A.6.2. En ordre subsidiaire, la SA « Telenet Group » observe que l’interprétation conforme à la Constitution proposée par la commune de Zwalm et la commune de Sint-Martens-Latem ne saurait être suivie. Si la Cour devait constater une inconstitutionnalité, il serait indiqué, selon la SA « Telenet Group », qu’elle maintienne les effets pour permettre au législateur décrétal d’effectuer les adaptations nécessaires sans que les justiciables soient livrés dans l’intervalle à l’arbitraire des communes.

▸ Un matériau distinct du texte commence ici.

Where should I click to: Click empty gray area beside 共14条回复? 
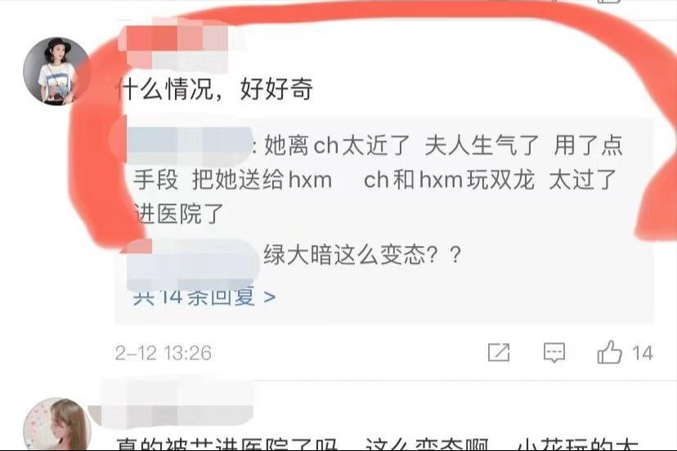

En ce qui concerne la deuxième question préjudicielle
A.7.1. La commune de Zwalm et la commune de Sint-Martens-Latem estiment que la deuxième question préjudicielle appelle également une réponse affirmative dans l’interprétation soumise par la juridiction a quo. En effet, il est ainsi établi une différence de traitement quant à la preuve admise qui s’applique aux ordonnances et règlements communaux et provinciaux en ce qui concerne leur publication. Seules les communes flamandes seraient obligées de prouver la publication sur le site internet local en produisant une annotation dans un registre spécial. Cette différence de traitement entre l’autorité communale et l’autorité provinciale n’est pas justifiée objectivement et raisonnablement. Il ressort des travaux préparatoires qu’en introduisant l’annotation dans un registre à titre de preuve, le législateur entendait procurer aux administrations locales un moyen de preuve adéquat du fait et de la date de la publication. Actuellement, à l’ère numérique, la publication d’un règlement communal sur le site internet local peut être attestée d’une manière tout aussi objective et fiable par d’autres preuves. Ainsi, l’on n’aperçoit pas pourquoi le même mode de publication, à savoir une publication sur le site internet local, ne pourrait être attesté qu’à l’aide d’un seul mode de preuve par un niveau de pouvoir, alors qu’un autre niveau de pouvoir pourrait le prouver par toutes voies de droit commun.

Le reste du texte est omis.